FOREX-Yen slumps as Japan not singled out in draft G20 statement

Fri Feb 15, 2013 2:19pm EST

Related Topics

* G20 draft communique doesn't criticize Japan for yen
weakness
    * BoJ nominees awaited, less radical Muto seen front runner
    * Next up for dollar/yen is 100-110 are-hedge fund manager

    By Gertrude Chavez-Dreyfuss
    NEW YORK, Feb 15 (Reuters) - The yen fell after three days
of gains against the U.S. dollar and euro on Friday after a
draft statement from the Group of 20 nations failed to single
out Japan for using monetary and fiscal policies to weaken its
currency.
    That was a signal for investors to keep selling the yen as
the Japanese government undertakes measures to end deflation.
The yen had gained earlier this week on the expectation that the
G20 countries, which are meeting in Moscow, would echo a
statement made by the Group of 7 this week and censure Japan for
making comments to weaken its currency.
    "The final communique is not due until Saturday and could
change.

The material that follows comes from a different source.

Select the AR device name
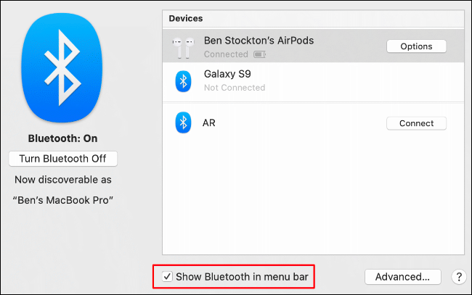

But for the time being, euro and yen traders have
responded positively to what appears to be less constraint on
Japan from G20 nations," said Kathy Lien, managing director at
BK Asset Management in New York.  
    In early afternoon trading, the dollar rose 0.7 percent to
93.53 yen after earlier hitting a one-week low of 92.21
yen. It had set a 33-month high of 94.42 yen on Monday, and
solid chart support was expected at 92.00 yen.
    The dollar has gained 0.8 percent this week versus the yen,
strengthening in 13 of the last 14 weeks. 
    The yen rose in the overnight session after a Reuters
report, citing sources, that former top financial bureaucrat
Toshiro Muto was the front runner to become the next BoJ
governor. Prime Minister Shinzo Abe and his advisers have cut
the field of final candidates to two or three. 
    Muto is seen as likely to pursue slightly less radical
stimulus measures than some of the other contenders. A decision
could come in the next few days, the sources said.
    Stephen Jen, managing partner at hedge fund SLJ Macro
Partners in London, believes that the next step for dollar/yen
is to go even higher, possibly in the 100-110 yen area.
    "Japanese policy makers will most likely continue to pursue
Abenomics with aggression, but will try to pacify Japan's G7
partners by toning down their verbal interventions," said Jen. 
    The euro last traded up 0.6 percent against the yen at
124.84 yen, after earlier falling to 122.87 yen, its
lowest level since Jan. 30. It hit a 34-month high of around
127.71 last week.  
    On the week, the euro posted gains of 0.8 percent.          
    Federal Reserve Chairman Ben Bernanke on Friday said the
United States is acting in line with the position of the G7 by
using domestic policy tools to boost growth and reduce
unemployment. 
    Michael Woolfolk, senior currency strategist at BNY Mellon,
said investors should not expect the "currency war" debate to
dissipate after this weekend's G20 meeting.
    "You've got the G7 on one side and the BRICS on the other,"
he said, referring to the big emerging economies of Brazil,
Russia, India and China. "They have opposing views on zero
interest rates."
    ECB chief Mario Draghi on Friday also criticized recent
"chatter" on currencies and said the euro's exchange rate was in
line with long-term averages. Like ECB policymaker Jens
Weidmann, who spoke earlier, Draghi resisted pressure from some
euro zone politicians to target the euro's exchange rate on the
ground that it is overvalued.  

    EURO SLIGHTLY UNDER PRESSURE VS DOLLAR 
    The euro remained slightly under pressure against the dollar
a day after the release of data showing the euro zone sinking
more deeply into recession than forecast. The grim picture is
likely to keep alive expectations of a interest rate cut by the
European Central Bank.
    Euro zone money market rates are also likely to ease in
coming weeks, keeping the euro well off the recent highs above
$1.37 struck on Feb 1. 
    The euro last traded flat at $1.3359.
    The Italian election on Feb. 24 and news on the repayments
by euro zone banks of loans to the ECB would be the key drivers
for the euro in the upcoming week. The expectation is that the
bank repayments would be lower than last month and should slow
the pace of the decline in the ECB's balance sheet. That should
be viewed as euro negative.
    U.S. data released on Friday helped drive gains in the
dollar versus the yen.
    Manufacturing got off to a weak start this year as motor
vehicle production tumbled, but a rebound in factory activity in
New York state this month suggested the decline would be
temporary. 
    Consumers were a bit more upbeat early this month even as
they paid more for gasoline and their paychecks were reduced by
higher taxes, other data on Friday showed.
    The reports helped drive gains in the dollar versus the yen.